No sooner did the masters of ceremony announce that the programme would start with speeches than there were protests in the audience.
“We haven’t paid to listen to speeches,” one woman could be heard shouting in the front row at Lusaka’s Kalahari Hotels and Lodges where the Zambia National Service (ZNS) outfit Green Labels was launching its latest album titled Sanabwele last Friday.
Most audience members were evidently in agreement with her.
So, what was in the speeches?
Colonel Godfrey Kabwe, chief of logistics in the ZNS gave the speech on behalf of the service commandant after being invited to the stage by director of sports, culture and education Colonel Matthias Banda.

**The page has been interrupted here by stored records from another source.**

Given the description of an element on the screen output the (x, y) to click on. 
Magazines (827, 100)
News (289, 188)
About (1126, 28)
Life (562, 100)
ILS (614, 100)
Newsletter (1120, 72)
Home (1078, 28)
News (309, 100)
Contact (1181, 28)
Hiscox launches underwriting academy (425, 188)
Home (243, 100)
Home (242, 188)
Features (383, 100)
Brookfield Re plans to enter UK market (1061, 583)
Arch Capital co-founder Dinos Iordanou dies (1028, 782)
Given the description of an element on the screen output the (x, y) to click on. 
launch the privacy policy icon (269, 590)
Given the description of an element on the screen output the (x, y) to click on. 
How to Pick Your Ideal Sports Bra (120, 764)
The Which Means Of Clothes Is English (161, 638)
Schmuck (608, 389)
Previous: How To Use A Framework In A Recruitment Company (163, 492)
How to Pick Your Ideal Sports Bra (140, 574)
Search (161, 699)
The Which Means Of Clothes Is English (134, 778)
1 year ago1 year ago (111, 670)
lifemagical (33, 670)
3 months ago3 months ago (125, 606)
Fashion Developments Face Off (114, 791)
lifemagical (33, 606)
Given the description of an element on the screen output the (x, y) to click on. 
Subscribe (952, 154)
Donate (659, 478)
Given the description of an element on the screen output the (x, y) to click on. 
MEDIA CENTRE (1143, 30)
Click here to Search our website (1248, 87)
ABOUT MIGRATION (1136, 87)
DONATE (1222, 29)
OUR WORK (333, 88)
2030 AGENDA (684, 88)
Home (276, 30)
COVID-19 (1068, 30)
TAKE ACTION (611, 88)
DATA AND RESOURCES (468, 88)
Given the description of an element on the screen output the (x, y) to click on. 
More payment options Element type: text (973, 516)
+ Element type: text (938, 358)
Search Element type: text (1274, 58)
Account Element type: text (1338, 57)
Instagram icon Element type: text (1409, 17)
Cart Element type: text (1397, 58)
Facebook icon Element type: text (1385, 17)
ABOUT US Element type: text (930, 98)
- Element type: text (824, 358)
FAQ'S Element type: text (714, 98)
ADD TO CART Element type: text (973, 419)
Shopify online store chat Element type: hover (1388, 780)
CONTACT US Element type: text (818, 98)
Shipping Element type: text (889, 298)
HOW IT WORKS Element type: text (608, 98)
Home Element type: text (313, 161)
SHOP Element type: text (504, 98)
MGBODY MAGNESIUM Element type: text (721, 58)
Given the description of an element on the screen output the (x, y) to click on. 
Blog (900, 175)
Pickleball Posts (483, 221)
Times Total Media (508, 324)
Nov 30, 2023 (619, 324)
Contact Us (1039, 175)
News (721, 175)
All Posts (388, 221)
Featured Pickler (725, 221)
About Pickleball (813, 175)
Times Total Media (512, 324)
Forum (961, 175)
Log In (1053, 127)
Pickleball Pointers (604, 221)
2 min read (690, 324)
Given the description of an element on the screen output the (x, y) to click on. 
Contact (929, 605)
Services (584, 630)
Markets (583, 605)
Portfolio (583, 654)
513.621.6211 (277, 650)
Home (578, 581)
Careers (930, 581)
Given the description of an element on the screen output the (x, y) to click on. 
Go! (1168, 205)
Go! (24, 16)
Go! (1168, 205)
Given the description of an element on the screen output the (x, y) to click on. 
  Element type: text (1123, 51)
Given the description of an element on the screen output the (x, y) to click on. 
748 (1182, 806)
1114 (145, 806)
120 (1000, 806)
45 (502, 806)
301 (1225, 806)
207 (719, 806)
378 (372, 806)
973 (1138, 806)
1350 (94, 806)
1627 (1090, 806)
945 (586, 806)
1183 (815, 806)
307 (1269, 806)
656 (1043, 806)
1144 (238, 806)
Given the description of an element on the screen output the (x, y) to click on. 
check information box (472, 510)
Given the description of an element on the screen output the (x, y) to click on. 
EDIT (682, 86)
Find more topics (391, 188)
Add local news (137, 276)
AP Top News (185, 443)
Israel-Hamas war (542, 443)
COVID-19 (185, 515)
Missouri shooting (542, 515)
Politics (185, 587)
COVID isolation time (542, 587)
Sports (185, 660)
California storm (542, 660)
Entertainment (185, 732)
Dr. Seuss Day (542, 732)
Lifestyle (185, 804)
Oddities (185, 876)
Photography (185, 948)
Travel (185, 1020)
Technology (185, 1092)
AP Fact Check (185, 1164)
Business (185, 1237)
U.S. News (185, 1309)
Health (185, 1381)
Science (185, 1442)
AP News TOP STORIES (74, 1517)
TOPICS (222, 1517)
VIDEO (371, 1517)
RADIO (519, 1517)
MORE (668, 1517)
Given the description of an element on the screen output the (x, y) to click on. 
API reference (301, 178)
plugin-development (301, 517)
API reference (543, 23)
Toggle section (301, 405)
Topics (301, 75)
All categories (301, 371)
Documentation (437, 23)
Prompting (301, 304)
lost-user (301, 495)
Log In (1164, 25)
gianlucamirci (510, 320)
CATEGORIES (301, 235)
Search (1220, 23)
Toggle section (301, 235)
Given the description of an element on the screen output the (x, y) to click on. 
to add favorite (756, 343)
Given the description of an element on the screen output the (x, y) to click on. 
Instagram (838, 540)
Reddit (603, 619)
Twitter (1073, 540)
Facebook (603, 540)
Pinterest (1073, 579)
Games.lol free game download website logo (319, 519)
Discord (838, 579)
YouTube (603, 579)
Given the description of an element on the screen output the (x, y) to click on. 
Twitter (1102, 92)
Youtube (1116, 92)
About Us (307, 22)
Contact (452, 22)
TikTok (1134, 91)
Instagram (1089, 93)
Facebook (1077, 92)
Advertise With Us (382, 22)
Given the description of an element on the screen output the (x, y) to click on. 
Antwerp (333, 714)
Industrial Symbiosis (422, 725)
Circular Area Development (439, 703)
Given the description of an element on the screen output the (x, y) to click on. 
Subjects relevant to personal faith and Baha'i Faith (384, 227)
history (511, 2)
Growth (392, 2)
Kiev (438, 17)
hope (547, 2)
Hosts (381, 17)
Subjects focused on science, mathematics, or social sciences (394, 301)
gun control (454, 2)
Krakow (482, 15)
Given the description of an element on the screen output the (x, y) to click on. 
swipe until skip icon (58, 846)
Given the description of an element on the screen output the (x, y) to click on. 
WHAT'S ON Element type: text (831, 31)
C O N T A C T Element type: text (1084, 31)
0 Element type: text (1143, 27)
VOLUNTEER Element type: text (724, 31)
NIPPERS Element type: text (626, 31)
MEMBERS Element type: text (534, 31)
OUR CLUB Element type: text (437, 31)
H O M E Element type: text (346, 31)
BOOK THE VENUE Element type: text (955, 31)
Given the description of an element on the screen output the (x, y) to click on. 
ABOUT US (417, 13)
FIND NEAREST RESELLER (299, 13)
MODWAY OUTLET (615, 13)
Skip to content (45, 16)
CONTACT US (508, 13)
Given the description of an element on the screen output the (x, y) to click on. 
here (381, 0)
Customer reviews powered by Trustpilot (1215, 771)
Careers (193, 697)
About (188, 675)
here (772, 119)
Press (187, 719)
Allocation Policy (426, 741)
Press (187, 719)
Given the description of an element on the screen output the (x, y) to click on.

He said the album launch signified the commitment of ZNS in supporting arts in the country and also in upholding the cultural heritage that the nation continues to enjoy.
“The Green Labels band since inception has concentrated on producing adult contemporary music that has commanded a huge following from the young and old folk alike. In our quest to ensure that the goal of music is upheld; which is to inform, entertain and educate, the band has continued to aim at churning out music that touches all the key aspects of life.
“Sanabwele, just like its preceding albums, is one album that depicts national character, as it has touched on all the provinces as a way of consolidating our cherished One Zambia One, Nation motto especially as we celebrate our country’s jubilee year,” Col. Kabwe said.
Indeed, that is true.
With the speeches done, the stage was set for the musicians to perform. Yet, it was not smooth; the sound system continuously worked against them, and the frustration was evidently clear on the musicians.
However, Angela Nyirenda started brightly as she churned-out a number of her hit songs. It was not long before some members of the audience joined in, with one male patron who was balancing his alcohol bottle on his head but still managing to dance almost effortlessly impressing Angela to the extent that she was compelled to call him up-stage. On stage, he proved equal to the task, taking on one of Angela’s dancers at her own dance.
Green-horn musician Shimpanzi (George Mulowa), who at first seemed misplaced to be found on the same line-up as Angela, the Zambia Air Force (ZAF) band Air Power and the main entertainers Green Labels, surprisingly accounted for himself well with his live performance.
For Air Power and Green Labels, Kalahari is a familiar hunting ground for them, but they obviously left the venue cursing the poor sound system.
But make no mistake; they will be back at the venue to entertain their faithful fans.